Friday, August 27, 2010

broken

This is my toe.




Pleas excuse the morbid close-up. I took this with my camera phone, while balancing on one foot. Trying desperately, I might add, to not fall and hit my broken toe.

This week at school, the broken toe has been a huge asset. I usually am standing all day, or singing with my kids while dancing around, but never resting. But, enter the toe.
Because on Monday it was hugely swollen and totally black and blue, our school nurse made me sit and put ice on aforementioned toe. This has been great because I've spent most of the week sitting in front of my class, with my foot elevated on a bar stool.

Besides, my kids think it's cool. They ask every day if it's still purple, and if it still hurts me.

Still a little purple, but doesn't hurt unless I bump it.

...

Really, the broken toe got me thinking yesterday. I am a klutz, and have had several broken bones in my life. Several casts, splints, braces, and taped up toes. My friend Cathy said last weekend that she has never had a broken bone. I really was stunned at that, just because I have had so many.

But the main gist of my recent thinking is that we are all broken. Eventually my toe will heal, and I won't even feel it anymore. One of my students is in a boot; she will heal up, be out of the boot, and be all fine at some point. But regardless of your broken-bone history, everybody is broken. We all have baggage. We all have hurts in our lives that affect us every day.
Even Cathy of the "never-broken-a-bone" fame.

Our brokenness affects everyday life, jobs, relationships, the way you treat the person ringing up your groceries.

Even though we are all made up of basically the same stuff, our baggage and our brokenness has a great deal to do with how we live our lives.

I am SO grateful that Jesus was broken so I have a way out of brokenness.

I am SO grateful that because He loves me, I can be whole. Regardless of the toe.

K

Wednesday, August 11, 2010

scars

Since it is summer (no school), I've been reading a lot. I think the total since we got out at the end of May is 27 books. I have two going right now, so does that make a weird non-whole number? Like 28.3298714?

Anyway, I was reading a book the other day, and part of the plot involved the main character talking about a scar they had.

This got me to thinking about scars.

Also got me thinking about my scars. And where they came from.

I have a scar on my left pointer-finger, where I was playing "Yan Can Cook" with a meat cleaver cutting carrots. Ended with a scar, but I kept my finger.

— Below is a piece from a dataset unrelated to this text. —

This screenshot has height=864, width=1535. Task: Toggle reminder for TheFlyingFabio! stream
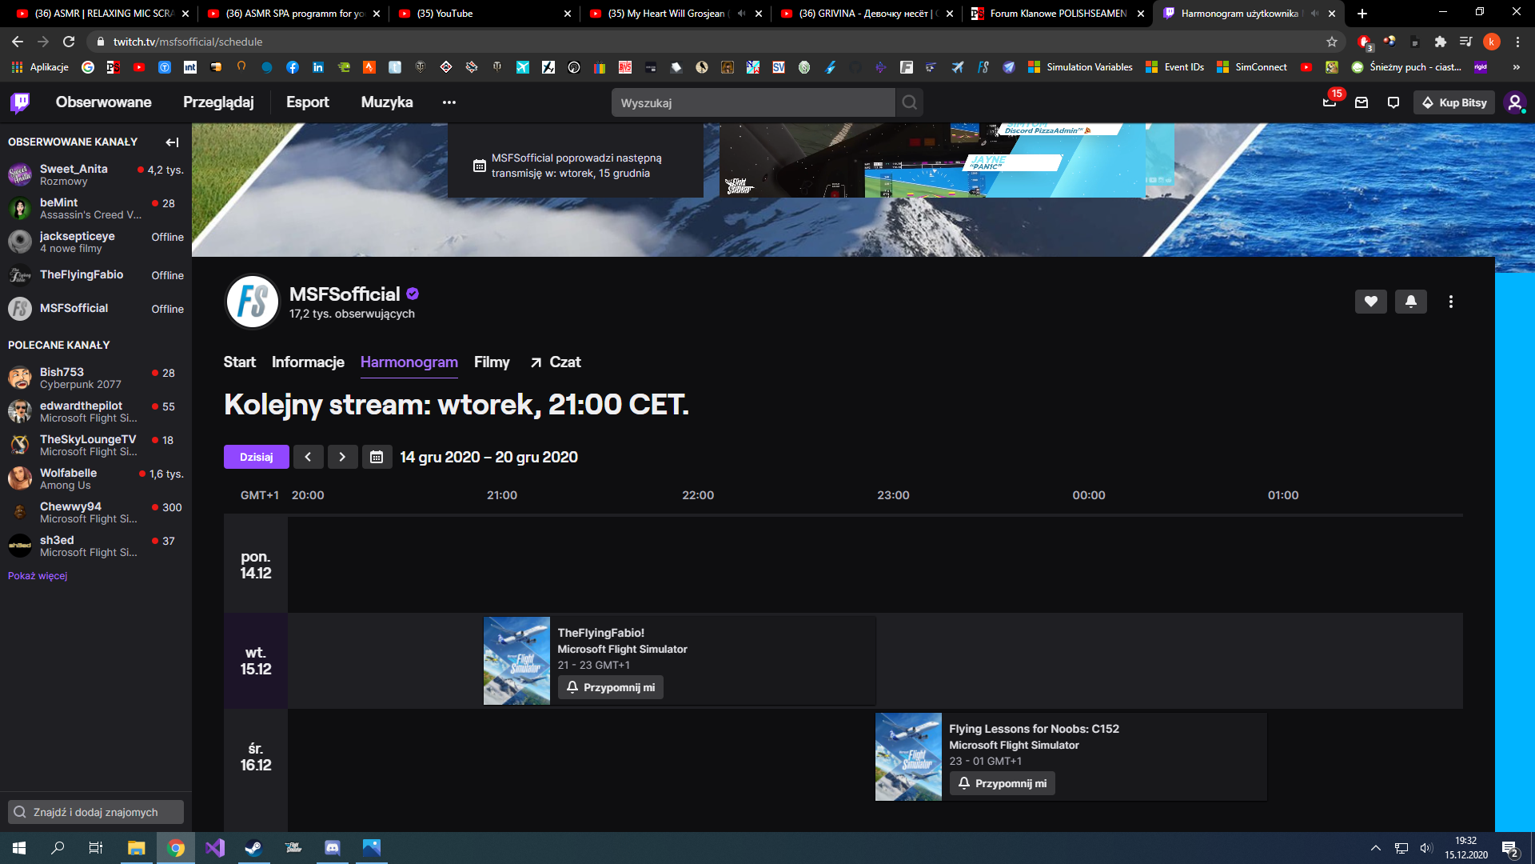click(611, 687)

I have a strange scar on the inside of my right foot where I was pushed into a sprinkler head. It ripped open my foot and when it "healed", the nerves were still rearranged so I couldn't swim all that summer. The water flowing over that place gave me the willies and I had to get OUT OF THE POOL. NOW!

Those are the major ones, but there are minor ones too, like the last knuckle on the right pointer finger. It is shaped funny because once when I was catching in a softball game, Dana Baldwin was pitching and I had to do a throw-down to second. I was a little nervous about getting that throw-down in time to get the runner out so I ended up with my right hand in the glove a split-second before the ball. It totally crushed my right index finger. It took me a year to grow a "normal" fingernail on that finger, and you can still tell today that my 2 fingernails and last knuckles look different.

I also have a couple tattoos, which I consider scars too. They are part of my life, and I guess if you look at them in the medical sense, they are scars with ink in them.

Here's the deal with my scars:

I would not give up one of them, no matter how small or how major they are. Every scar on my body comes from my life, and I love my life. Every scar or experience has taught me something, and every scar has made me the person I am today.

I don't want to be flawless or without scars, because that would mean I didn't live MY life. Every scar is a memory. Every scar is a reminder of the life I've lived and the experiences I've had.

Here's to claiming all of your scars.
K

Thursday, August 5, 2010

my fortune

I got Chinese food for dinner last night.

Nothing weird about that - there's an Asian restaurant near my house that makes Chinese and Vietnamese food, and I wanted to try it. It was good, even though I got the same thing I always get. Dialogue in my head, while standing at the counter, looking at the menu:

"I really should try something different."

"Ooooh, that looks good."

"THAT looks really good."

"Maybe I should try the Pho - I've heard that's tasty."

"Well, I can't decide, so I guess I'll get the same thing as always."

...

It's sad. Really sad.



Anyway, I'm a little off topic.
Last night, after finishing dinner, I opened the fortune cookie. My fortune said..."Practice an attitude of gratitude."

Now I think this is a really weird fortune, but I think it is fabulous advice.

I'm going to take it to heart. I'm not sure how well I will practice an attitude of gratitude next week when I have to go back to school, but I am going to try. I'm going to put this little fortune on my desk as a reminder that I should be grateful for all the wonderful things in my life.

This is one fortune that will have an impact on my life.